At this point have installed the ring beam on the second storey and am now in the welcome position of actually waiting for someone else to do work before I can finish the job (need the roofer to set the guide rafters so we can do the gables).
All told, the project is going well. I built the two 2-storey extensions to ring beam in about 18 working days (with help, you need someone to get the blocks up to you, to mix the glue, and to generally keep you sane when thing go awry). There were some problems along the way, which slowed things down: we went off level, meaning much shimming up of blocks in certain parts of the wall. Don't know how this happened but it did... Certainly very hard to stay level once you cut a block vertically (as you may have to do over lintels) or once you move off the thin-joint mortar to the LM21 in a single course (again over lintels, for example). But the trick is, don't panic, remind the blocks that YOU are in charge (hey, you do a lot of talking to yourself when you're self building, and I mean literally self building!).
There is a huge amount of satisfaction attached to doing it yourself. This can be tempered by the sceptical comments of other subcontractors as they arrive on site and inspect your work. Nobody, apparently, has "ever seen the likes of them blocks before." Happily, the sceptics are starting to admire the blocks now, having seen the method. And if you are building in a part of the country where it's difficult to find subbies and labourers (despite so-called local economic hardship), you get a bit of kudos from disbelieving building pros for doing it yourself and moving the overall project along.
But we're not out of the woods yet. Still got to do those gables. Glad you had blocks left over heinbloed - me, I'm about 150 blocks short right now, due perhaps to the large number of broken blocks in my original deliveries. (150 blocks is a lot, nearly 10 sq metres worth). Luckily another local FBT client has about 150 blocks left over, so I'll be able to do a deal with him. Coincidence?
Generally, FBT have been fantastic people to deal with with regards to taking time to answer my sometimes very naive questions. However this is to be expected as they actively encourage people to do it themselves. Wolfgang (the German with the Wexford accent) is always available to help with queries.
My considered opinion? Doing your own blocklaying is not for the faint-hearted. Very hard and heavy work. You need a helper. If you have to pay the helper the cost savings are obviously reduced, especially if things go slowly. Then again, try getting a blocklayer to quote you on poroton blocks! Not easy. Would I do it again? I doubt it.
heinbloed, did you buy the external waterproof render from FBT or from elsewhere?

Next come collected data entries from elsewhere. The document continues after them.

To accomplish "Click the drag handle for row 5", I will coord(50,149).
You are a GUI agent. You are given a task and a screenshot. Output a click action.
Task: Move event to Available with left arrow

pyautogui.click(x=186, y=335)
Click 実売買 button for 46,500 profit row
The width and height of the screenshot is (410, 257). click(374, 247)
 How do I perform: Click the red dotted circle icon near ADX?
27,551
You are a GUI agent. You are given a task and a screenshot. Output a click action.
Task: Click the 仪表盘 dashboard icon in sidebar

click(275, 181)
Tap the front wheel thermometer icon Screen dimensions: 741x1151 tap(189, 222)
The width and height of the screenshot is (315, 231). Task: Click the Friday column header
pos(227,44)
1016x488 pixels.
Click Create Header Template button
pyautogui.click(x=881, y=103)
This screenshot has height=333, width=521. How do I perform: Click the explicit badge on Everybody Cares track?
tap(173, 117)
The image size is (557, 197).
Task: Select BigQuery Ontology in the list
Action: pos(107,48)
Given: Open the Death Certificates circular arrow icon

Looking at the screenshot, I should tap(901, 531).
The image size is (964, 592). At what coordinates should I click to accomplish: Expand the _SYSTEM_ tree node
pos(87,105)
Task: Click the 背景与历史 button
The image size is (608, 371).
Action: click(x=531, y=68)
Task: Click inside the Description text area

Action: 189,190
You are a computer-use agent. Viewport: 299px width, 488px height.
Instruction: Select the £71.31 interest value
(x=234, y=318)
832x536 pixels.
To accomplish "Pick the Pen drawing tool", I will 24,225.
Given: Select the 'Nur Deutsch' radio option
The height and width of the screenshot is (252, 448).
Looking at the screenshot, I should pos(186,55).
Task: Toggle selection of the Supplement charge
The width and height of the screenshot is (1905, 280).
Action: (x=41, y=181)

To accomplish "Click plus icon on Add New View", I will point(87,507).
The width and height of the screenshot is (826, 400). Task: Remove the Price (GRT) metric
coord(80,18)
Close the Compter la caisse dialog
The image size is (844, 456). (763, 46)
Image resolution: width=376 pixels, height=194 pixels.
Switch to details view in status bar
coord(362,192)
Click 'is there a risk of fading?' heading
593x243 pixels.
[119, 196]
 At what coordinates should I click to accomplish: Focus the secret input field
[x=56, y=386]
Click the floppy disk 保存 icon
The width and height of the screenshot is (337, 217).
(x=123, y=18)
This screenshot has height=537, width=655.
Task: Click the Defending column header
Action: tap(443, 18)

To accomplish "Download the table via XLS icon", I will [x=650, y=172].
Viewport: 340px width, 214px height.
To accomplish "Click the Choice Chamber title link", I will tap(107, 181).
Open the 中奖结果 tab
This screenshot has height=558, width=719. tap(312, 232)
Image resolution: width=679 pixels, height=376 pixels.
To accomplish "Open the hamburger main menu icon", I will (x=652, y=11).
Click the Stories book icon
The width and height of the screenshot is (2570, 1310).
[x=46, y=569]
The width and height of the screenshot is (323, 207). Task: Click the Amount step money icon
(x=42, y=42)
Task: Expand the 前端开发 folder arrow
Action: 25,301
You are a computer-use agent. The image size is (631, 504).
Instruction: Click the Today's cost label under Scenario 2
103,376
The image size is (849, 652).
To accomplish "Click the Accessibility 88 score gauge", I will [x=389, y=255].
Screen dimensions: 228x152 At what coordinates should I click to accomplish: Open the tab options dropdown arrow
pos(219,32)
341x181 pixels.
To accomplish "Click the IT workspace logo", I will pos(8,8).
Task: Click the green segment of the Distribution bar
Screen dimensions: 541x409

Obviously the render is critical for a single leaf construction method to work, so I'd like to know your experiences both with your plasterer and aslo with living in the building afterwards. The blocks are very porous and seem to suck in water so the external plaster is vitally important. How'd it go for you?
And what about such mundane things as putting in vents and making outlets for waste pipes etc. How did you achieve same?
We are following your progress with great interest for our extension hopefully next year. Like Aisling, we have a mass-concrete cottage and a very small baby!
Dh is quite good at all that outdoor stuff, but cost is a factor. Has anyone done the overall sums for the cost of a 1000 sq ft extension??